Diketahui, Jatim merupakan lumbung nasional tembakau. Berdasarkan data Dinas Perkebunan (Disbun) Jatim, pada tahun 2024, Jatim memiliki luas areal tanam tembakau sebesar 147.373 hektare dengan total produksi tembakau sebanyak 185.437 ton. Kabupaten penghasil tembakau tertinggi di Jatim tahun 2024 adalah Pamekasan, yakni 29.670 ton. Disusul Bojonegoro 22.252 ton, Situbondo 17.616 ton, Probolinggo 16.318 ton, Lamongan 15.391 ton. 

Terdapat tujuh jenis tembakau yang dikembangkan di Jatim. Pertama adalah tembakau Jawa yang dikategorikan sebagai tembakau hitam. Tembakau ini merupakan tembakau varietas lokal yang dikembangkan dan dikhususkan sebagai bahan baku utama pembuatan rokok kretek (SKT), dengan karakter impact yang tinggi, karena kadar nikotin yang tinggi. 

Kedua dan ketiga adalah tembakau Kasturi dan tembakau Virginia yang dikategorikan sebagai tembakau kuningan. Tembakau ini mempunyai rasa yang ringan dengan kadar nikotin rendah dan gula reduksi yang sedang. Jenis ini digunakan sebagai bahan baku rokok SKM dan SKT yang berperan sebagai filler atau pengisi rokok.
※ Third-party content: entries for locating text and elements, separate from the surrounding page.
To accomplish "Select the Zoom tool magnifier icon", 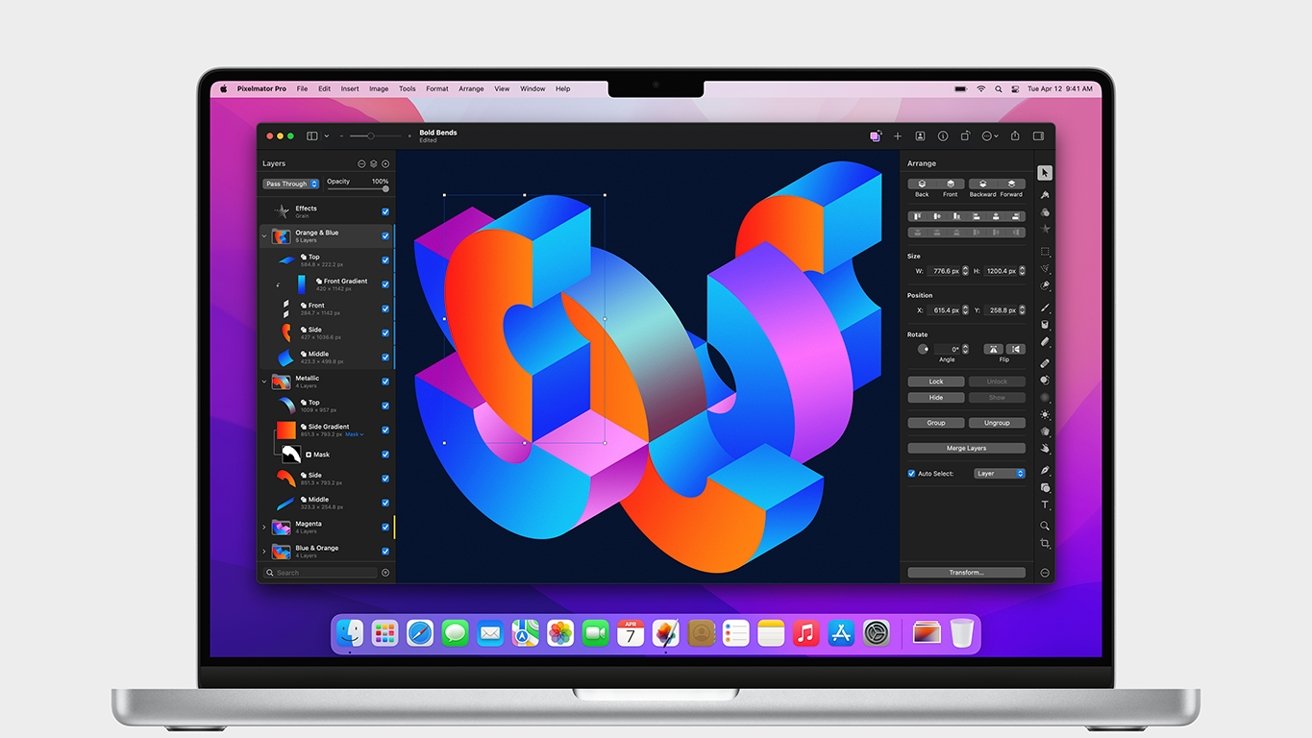I will pyautogui.click(x=1045, y=525).
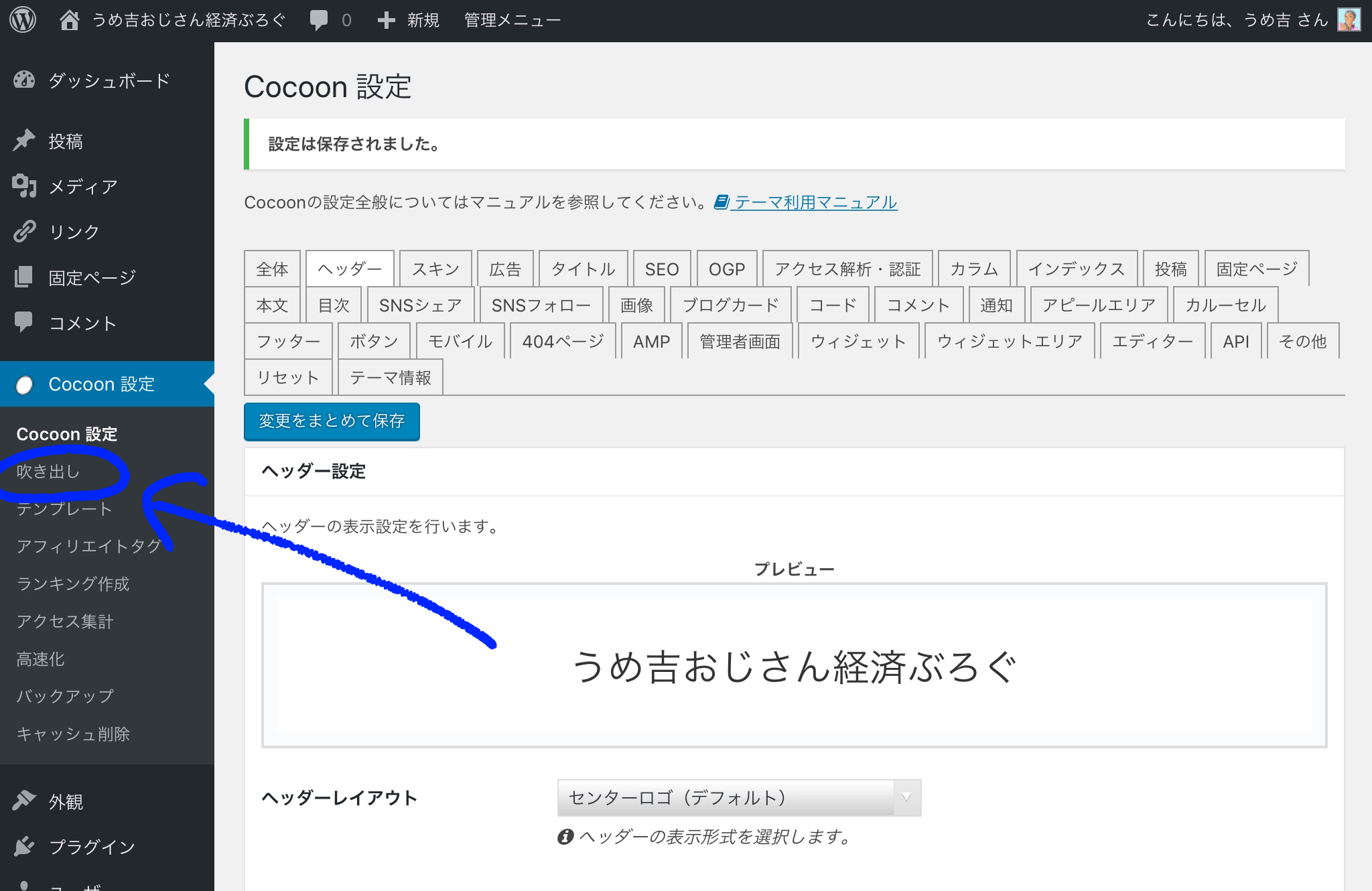
Task: Click the plugin icon for プラグイン
Action: [24, 847]
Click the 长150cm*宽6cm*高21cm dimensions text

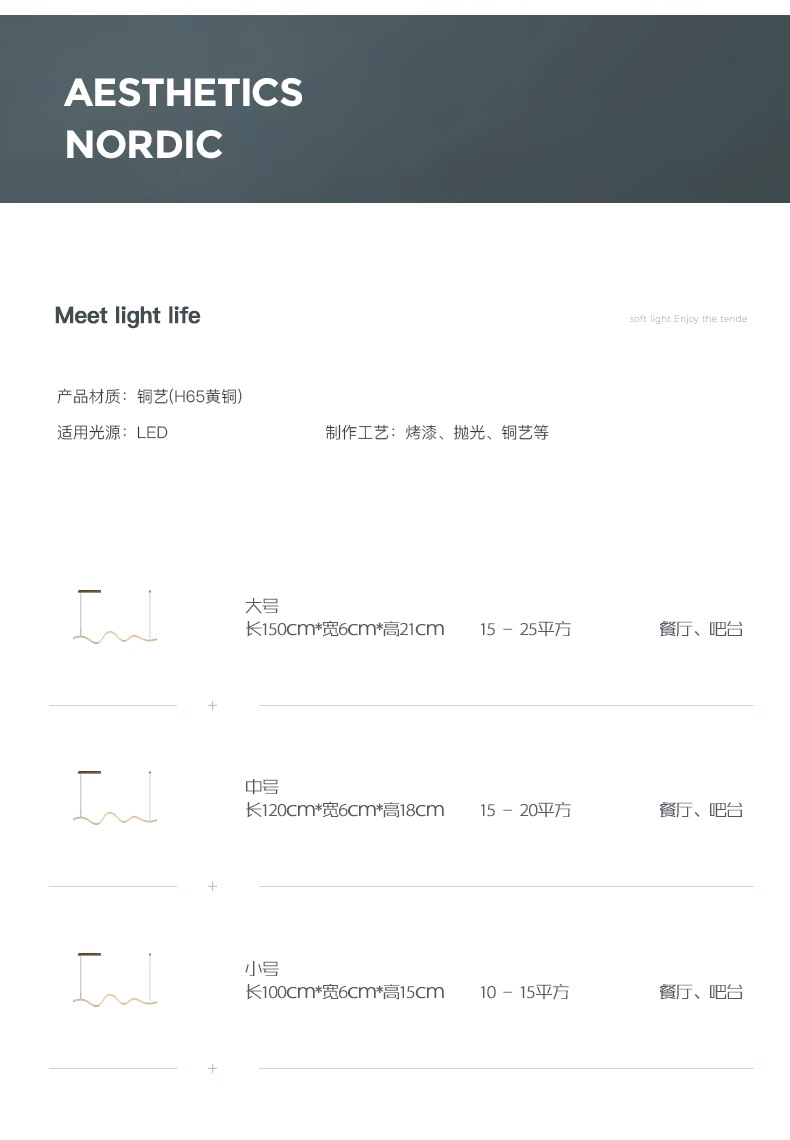click(344, 629)
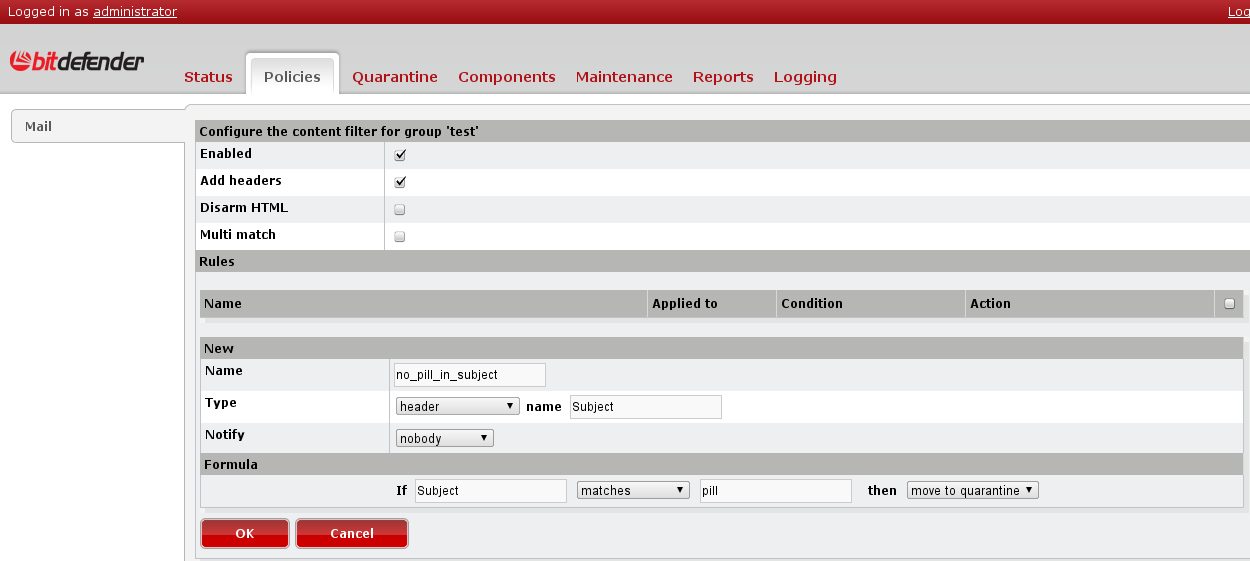Tick the select-all rules checkbox
Image resolution: width=1250 pixels, height=561 pixels.
[1229, 304]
Keempat, tembakau Paiton dari Paiton, Probolinggo. Tembakau ini terkenal karena daunnya yang lebar, aromanya kuat, dan warna daunnya coklat cerah. Sering digunakan untuk campuran rokok kretek kelas menengah dan atas. Kelima adalah tembakau Madura yang dikategorikan sebagai tembakau aromatik yang digunakan sebagai pemberi aroma, baik pada SKT maupun SKM. 

Tembakau Madura terkenal memiliki karakter harum dengan kadar nikotin yang rendah dengan kandungan gula reduksi yang tinggi. Keenam adalah tembakau Besuki Na Oogst. Jenis ini merupakan tembakau yang memiliki harga mahal, karena digunakan sebagai bahan baku rokok cerutu. 

Ketujuh adalah tembakau White Burley. Tembakau ini dikenalkan oleh Philip Morris yang dibudidayakan di Indonesia sebagai bahan baku utama rokok sigaret putih mesin (SPM). Karakternya memiliki kadar nikotin yang rendah, dengan kadar gula reduksi yang rendah. Kabupaten penghasil tembakau ini adalah hanya di Kabupaten Lumajang. 

Hadapi Tekanan Rokok Ilegal

Direktorat Jenderal Bea dan Cukai Kementerian Keuangan sepanjang tahun 2025 mengamankan 752 juta batang rokok ilegal. Jumlah itu dari 20 ribu penindakan. Jika dibandingkan dengan 2023 dan 2022, angka penindakan itu turun.

Pasalnya, pada 2022 dan 2023, angka penindakan mencapai 22 ribu dengan jumlah yang diamankan pada 2023 mencapai 787 juta batang. Pada triwulan tahun 2025, Direktorat Jenderal Bea dan Cukai Kementerian Keuangan menindak 253 juta batang rokok.  

Pada Februari 2025, Bea Cukai, bersama Direktorat Penindakan dan Penyidikan, Kanwil Bea Cukai Jawa Timur I, dan Bea Cukai Pasuruan, bersinergi dengan Puspom TNI dan Pomal Lantamal Surabaya melakukan penindakan rokok ilegal dengan berupa mobil boks di daerah exit tol Pakis Malang, Jawa Timur. 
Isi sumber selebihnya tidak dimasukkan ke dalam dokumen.